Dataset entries
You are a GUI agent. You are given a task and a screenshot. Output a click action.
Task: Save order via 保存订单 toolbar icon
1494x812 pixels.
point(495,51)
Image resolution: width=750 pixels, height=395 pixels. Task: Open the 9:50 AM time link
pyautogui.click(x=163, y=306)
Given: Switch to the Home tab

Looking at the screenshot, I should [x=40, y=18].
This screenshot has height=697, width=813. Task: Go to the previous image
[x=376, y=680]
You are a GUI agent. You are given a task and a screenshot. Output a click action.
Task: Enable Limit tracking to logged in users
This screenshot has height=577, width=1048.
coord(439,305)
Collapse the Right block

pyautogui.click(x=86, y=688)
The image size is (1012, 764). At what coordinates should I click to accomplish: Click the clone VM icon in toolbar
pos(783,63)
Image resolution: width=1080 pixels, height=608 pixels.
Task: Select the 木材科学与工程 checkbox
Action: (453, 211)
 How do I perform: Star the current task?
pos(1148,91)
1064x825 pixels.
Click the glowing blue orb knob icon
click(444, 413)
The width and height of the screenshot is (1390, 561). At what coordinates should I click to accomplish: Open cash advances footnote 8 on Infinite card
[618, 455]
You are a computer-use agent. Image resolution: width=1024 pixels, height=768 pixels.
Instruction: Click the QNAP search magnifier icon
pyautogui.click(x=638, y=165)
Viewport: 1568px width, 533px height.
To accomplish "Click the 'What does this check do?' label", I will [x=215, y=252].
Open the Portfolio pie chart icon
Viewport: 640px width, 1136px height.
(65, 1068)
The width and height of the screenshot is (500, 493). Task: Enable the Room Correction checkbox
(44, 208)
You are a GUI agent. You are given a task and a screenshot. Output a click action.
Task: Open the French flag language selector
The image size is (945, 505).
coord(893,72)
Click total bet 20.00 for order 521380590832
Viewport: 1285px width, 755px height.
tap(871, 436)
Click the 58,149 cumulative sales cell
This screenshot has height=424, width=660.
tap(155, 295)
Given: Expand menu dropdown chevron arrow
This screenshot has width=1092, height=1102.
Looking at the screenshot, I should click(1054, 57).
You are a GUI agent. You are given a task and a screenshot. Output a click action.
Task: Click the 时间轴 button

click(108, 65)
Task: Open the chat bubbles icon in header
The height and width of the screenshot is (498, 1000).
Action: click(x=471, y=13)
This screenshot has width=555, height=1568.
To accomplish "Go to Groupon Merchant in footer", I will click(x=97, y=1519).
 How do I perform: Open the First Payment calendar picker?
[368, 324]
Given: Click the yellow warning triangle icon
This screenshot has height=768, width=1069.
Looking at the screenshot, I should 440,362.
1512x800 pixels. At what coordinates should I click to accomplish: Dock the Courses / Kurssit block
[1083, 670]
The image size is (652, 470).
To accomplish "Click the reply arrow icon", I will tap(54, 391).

PROBLEM TO SOLVE. Look through the data above for the string "arrow" and copy every line where it appears.

RESULT OF THIS TASK.
Given: Expand menu dropdown chevron arrow
To accomplish "Click the reply arrow icon", I will tap(54, 391).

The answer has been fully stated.